Kevin Görtz

Personal information
- Date of birth: 28 November 1989 (age 36)
- Place of birth: Emmen, Netherlands
- Height: 1.82 m (6 ft 0 in)
- Position: Right-back

Youth career
- DZOH
- FC Emmen

Senior career*
- Years: Team / Apps / (Gls)
- 2007–2014: FC Emmen / 138 / (2)
- 2014–2016: WKE / 43 / (2)
- 2016–2023: HHC Hardenberg / 141 / (1)

= Kevin Görtz =

Dutch footballer (born 1989)

Kevin Görtz (born 28 November 1989) is a Dutch footballer who plays as a right-back. He formerly played for FC Emmen, WKE, and HHC Hardenberg.

==Career==
Görtz started his football career playing youth football at amateur club DZOH in his hometown Emmen before moving to the professional ranks with FC Emmen during his youth. Making his professional debut in the 2006–07 season under head coach Gerry Hamstra, he appeared in three matches that year.
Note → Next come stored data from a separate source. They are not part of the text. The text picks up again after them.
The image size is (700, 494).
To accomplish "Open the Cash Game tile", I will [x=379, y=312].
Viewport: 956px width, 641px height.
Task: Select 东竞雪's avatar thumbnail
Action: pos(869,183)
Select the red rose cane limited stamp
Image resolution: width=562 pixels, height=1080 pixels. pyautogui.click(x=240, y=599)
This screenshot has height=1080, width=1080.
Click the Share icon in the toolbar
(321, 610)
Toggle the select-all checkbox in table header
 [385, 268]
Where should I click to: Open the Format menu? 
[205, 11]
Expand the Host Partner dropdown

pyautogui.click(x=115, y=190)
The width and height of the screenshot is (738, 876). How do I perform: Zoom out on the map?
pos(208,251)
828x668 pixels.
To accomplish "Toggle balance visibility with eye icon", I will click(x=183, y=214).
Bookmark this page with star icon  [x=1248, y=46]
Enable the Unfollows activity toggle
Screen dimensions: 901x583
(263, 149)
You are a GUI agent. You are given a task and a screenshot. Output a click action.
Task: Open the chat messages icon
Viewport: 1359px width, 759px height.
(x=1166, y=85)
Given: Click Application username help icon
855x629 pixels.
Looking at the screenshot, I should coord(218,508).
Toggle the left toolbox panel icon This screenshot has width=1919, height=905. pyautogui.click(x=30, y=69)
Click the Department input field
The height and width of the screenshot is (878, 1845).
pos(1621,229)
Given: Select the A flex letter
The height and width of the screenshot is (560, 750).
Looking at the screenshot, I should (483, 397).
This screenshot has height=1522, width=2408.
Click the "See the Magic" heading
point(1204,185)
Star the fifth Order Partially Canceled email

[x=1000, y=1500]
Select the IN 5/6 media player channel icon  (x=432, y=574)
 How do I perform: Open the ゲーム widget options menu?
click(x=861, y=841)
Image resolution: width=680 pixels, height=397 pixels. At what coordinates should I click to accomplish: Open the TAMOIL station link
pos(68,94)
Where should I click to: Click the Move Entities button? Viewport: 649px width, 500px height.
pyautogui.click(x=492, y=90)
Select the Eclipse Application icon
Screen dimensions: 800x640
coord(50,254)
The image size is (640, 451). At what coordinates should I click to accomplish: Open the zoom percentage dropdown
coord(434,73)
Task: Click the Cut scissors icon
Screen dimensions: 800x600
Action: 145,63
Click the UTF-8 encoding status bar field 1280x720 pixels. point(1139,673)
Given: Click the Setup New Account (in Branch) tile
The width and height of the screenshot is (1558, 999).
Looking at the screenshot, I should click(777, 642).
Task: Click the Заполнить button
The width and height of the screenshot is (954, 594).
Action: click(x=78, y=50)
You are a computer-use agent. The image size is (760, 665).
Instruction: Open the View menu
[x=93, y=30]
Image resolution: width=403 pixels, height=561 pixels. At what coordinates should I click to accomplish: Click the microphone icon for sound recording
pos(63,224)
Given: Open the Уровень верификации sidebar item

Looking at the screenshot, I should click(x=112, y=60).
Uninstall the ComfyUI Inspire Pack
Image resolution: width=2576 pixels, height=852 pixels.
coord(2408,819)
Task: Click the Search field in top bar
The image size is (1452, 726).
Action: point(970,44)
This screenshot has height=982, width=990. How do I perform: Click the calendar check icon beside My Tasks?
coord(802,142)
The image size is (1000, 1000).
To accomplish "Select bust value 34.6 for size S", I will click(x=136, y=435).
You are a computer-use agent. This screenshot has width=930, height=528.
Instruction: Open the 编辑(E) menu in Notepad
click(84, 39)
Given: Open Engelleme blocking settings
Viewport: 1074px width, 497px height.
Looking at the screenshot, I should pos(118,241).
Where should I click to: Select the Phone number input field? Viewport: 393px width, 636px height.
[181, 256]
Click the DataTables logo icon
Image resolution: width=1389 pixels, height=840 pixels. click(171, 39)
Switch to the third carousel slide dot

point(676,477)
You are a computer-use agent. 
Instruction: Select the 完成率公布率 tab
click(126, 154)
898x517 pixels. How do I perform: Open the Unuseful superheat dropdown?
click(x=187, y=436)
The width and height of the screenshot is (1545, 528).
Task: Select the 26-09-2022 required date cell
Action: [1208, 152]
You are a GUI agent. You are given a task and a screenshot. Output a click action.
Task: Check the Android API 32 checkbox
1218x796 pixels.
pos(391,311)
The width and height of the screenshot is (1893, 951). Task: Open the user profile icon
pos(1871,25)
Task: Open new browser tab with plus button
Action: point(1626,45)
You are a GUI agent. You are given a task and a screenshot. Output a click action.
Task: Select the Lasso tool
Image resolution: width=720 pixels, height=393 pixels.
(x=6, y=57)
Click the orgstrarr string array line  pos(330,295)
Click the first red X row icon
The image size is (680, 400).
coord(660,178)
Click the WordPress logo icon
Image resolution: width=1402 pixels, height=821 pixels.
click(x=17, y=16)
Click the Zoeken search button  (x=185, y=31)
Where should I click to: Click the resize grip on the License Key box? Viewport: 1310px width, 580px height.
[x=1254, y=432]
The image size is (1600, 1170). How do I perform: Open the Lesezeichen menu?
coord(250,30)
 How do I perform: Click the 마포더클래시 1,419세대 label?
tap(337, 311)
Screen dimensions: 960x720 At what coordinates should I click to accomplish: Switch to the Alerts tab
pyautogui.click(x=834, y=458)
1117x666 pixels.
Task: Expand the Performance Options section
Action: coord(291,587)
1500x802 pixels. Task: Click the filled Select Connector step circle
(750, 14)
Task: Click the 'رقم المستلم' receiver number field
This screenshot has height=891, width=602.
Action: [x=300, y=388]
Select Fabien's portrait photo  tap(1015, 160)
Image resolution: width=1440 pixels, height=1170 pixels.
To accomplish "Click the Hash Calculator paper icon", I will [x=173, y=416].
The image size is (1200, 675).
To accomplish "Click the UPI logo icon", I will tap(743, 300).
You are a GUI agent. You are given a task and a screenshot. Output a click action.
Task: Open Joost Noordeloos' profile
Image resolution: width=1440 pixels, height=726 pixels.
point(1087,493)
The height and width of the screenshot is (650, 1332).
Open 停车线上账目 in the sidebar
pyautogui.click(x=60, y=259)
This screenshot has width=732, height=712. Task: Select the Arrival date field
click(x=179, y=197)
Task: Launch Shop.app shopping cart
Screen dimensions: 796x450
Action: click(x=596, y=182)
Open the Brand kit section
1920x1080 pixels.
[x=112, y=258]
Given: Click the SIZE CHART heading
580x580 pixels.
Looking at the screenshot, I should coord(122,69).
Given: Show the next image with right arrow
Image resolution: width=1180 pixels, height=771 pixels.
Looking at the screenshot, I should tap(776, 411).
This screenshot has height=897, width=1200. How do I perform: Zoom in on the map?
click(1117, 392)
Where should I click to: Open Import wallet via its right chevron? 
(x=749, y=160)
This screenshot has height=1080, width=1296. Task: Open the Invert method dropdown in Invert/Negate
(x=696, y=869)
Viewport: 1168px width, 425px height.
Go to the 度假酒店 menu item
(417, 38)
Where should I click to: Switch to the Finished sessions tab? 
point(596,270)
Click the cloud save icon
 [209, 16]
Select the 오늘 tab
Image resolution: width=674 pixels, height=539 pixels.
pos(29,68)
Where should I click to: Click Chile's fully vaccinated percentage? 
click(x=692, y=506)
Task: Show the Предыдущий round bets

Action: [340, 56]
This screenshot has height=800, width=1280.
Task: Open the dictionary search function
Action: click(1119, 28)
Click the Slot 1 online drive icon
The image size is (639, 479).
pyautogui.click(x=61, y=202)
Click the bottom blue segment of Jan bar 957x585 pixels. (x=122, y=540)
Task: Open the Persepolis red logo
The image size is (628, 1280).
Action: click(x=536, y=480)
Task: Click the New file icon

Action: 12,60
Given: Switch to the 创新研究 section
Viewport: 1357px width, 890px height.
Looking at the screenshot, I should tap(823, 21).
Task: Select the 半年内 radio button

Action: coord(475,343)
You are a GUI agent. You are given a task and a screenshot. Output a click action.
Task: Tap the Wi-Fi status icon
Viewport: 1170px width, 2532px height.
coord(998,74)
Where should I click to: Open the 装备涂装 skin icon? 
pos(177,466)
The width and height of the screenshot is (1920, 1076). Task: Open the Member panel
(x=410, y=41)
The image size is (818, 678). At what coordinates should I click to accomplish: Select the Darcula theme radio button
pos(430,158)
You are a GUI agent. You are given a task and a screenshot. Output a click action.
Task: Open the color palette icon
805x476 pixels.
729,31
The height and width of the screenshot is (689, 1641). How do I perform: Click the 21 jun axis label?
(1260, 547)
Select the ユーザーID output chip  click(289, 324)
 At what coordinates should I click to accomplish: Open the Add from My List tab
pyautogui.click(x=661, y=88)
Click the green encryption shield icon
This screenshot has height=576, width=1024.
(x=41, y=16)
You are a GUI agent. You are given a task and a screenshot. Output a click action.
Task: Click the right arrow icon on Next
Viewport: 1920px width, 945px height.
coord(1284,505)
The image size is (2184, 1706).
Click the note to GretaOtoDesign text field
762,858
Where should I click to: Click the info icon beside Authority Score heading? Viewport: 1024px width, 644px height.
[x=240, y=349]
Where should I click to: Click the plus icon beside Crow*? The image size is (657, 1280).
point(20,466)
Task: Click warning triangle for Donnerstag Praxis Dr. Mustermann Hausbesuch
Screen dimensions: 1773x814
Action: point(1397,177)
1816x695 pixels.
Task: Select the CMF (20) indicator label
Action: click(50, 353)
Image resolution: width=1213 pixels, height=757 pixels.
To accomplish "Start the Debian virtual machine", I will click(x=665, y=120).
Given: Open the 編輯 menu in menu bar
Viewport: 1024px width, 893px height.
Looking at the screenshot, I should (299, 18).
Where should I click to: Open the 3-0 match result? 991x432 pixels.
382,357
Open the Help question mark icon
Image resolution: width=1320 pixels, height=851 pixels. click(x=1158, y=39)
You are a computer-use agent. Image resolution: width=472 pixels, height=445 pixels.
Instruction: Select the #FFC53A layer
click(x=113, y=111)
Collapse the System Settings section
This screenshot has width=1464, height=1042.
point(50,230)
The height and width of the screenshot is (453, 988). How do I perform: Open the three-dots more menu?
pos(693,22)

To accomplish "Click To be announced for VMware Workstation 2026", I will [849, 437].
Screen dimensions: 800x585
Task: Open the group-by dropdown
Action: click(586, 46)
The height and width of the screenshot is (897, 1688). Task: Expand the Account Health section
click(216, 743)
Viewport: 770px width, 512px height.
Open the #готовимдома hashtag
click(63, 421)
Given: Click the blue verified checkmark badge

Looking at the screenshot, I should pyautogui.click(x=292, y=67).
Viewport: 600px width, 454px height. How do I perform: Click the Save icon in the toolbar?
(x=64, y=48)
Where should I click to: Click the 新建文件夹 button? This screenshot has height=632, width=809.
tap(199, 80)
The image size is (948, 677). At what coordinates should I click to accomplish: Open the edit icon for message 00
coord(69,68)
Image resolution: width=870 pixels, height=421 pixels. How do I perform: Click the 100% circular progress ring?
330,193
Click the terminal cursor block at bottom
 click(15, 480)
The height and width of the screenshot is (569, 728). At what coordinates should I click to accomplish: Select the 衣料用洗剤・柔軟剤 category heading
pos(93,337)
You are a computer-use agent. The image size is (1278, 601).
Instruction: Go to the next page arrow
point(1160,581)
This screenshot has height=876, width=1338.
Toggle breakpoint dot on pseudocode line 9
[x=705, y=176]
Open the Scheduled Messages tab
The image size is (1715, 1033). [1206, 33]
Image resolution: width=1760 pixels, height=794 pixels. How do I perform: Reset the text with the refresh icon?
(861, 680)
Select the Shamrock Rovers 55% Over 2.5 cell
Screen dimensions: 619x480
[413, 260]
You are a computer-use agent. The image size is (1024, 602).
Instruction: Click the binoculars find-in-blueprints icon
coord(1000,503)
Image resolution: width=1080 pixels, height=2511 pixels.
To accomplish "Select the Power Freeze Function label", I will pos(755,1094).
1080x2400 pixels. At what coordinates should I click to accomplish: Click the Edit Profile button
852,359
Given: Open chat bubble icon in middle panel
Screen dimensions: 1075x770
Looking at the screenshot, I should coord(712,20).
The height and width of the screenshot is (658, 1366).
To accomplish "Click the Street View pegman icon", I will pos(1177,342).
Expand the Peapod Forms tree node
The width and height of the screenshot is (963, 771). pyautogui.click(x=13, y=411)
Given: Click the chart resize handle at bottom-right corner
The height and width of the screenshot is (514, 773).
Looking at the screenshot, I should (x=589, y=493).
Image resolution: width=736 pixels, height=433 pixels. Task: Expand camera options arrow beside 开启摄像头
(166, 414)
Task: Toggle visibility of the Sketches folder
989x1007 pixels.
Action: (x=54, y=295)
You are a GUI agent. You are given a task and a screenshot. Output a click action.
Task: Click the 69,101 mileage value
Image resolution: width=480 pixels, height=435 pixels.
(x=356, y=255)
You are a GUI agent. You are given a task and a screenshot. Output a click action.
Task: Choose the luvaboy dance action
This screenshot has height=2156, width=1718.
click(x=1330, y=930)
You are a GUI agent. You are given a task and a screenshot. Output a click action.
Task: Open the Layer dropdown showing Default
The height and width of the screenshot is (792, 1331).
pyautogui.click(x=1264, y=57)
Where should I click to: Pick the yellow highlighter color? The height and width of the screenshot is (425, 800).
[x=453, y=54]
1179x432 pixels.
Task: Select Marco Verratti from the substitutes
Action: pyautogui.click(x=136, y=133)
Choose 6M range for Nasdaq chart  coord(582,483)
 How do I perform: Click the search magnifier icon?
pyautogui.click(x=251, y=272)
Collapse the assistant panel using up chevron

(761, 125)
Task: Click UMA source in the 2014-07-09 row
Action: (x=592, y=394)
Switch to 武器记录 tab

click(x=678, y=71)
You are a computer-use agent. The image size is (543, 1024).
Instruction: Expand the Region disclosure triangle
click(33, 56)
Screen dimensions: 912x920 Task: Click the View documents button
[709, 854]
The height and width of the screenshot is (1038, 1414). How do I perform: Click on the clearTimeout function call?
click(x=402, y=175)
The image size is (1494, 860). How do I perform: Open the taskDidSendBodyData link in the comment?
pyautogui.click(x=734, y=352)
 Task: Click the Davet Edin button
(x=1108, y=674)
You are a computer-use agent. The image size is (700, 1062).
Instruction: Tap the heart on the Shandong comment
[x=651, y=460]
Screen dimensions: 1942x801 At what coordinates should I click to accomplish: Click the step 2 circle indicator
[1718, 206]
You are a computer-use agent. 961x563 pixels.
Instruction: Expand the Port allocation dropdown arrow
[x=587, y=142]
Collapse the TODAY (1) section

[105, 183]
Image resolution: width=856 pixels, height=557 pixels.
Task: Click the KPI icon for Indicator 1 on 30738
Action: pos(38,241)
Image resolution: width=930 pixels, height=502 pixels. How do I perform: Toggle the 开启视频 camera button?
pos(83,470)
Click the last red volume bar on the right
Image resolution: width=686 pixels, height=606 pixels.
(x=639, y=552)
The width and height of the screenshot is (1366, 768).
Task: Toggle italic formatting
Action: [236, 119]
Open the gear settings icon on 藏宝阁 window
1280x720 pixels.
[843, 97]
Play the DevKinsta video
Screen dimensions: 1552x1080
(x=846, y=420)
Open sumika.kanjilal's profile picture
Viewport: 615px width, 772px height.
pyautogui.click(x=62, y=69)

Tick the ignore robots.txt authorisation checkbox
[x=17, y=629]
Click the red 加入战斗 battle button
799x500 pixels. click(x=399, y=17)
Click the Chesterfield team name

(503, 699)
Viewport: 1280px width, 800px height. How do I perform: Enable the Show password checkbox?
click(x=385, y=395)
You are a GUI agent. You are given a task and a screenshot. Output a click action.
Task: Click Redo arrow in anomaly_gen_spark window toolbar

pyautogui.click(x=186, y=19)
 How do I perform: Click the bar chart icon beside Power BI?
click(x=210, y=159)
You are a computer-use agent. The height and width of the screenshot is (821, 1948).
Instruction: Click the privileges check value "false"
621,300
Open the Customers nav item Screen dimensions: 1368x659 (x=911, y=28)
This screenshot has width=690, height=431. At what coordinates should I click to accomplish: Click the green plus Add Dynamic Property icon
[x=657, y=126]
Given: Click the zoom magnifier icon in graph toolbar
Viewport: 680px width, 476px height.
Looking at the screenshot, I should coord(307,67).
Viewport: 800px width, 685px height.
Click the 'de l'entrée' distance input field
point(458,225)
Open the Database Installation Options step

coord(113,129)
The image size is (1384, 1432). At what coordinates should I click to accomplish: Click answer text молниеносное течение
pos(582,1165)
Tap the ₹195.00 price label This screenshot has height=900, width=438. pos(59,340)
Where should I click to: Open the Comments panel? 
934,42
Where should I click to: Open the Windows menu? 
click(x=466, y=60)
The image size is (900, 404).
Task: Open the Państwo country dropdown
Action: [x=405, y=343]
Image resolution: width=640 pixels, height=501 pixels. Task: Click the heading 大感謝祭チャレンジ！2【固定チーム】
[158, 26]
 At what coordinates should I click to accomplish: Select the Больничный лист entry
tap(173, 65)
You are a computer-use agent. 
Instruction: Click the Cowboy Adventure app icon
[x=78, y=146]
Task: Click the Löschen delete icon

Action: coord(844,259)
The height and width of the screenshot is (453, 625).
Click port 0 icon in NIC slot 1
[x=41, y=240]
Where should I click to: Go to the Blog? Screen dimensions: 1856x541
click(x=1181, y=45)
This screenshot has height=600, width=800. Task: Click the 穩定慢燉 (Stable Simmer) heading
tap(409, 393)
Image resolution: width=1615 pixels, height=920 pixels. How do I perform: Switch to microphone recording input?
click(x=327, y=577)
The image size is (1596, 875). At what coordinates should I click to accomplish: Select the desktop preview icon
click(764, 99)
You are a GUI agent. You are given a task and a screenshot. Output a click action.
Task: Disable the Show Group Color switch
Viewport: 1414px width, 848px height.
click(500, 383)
By the following season, he solidified his place as a regular starter, featuring in 21 matches. He scored his first goal on 7 November 2008, in a match against Haarlem, securing a 2–0 victory with a header from a free kick. Görtz remained with FC Emmen until the summer of 2011, marking his 100th appearance for the club against Helmond Sport on 30 March 2012. Extending his contract for two more years, he stayed with FC Emmen until 2014.

Subsequently, he continued his career at the amateur level with Derde Divisie club WKE before joining HHC Hardenberg in 2016, where he made 146 official appearances until leaving in 2023.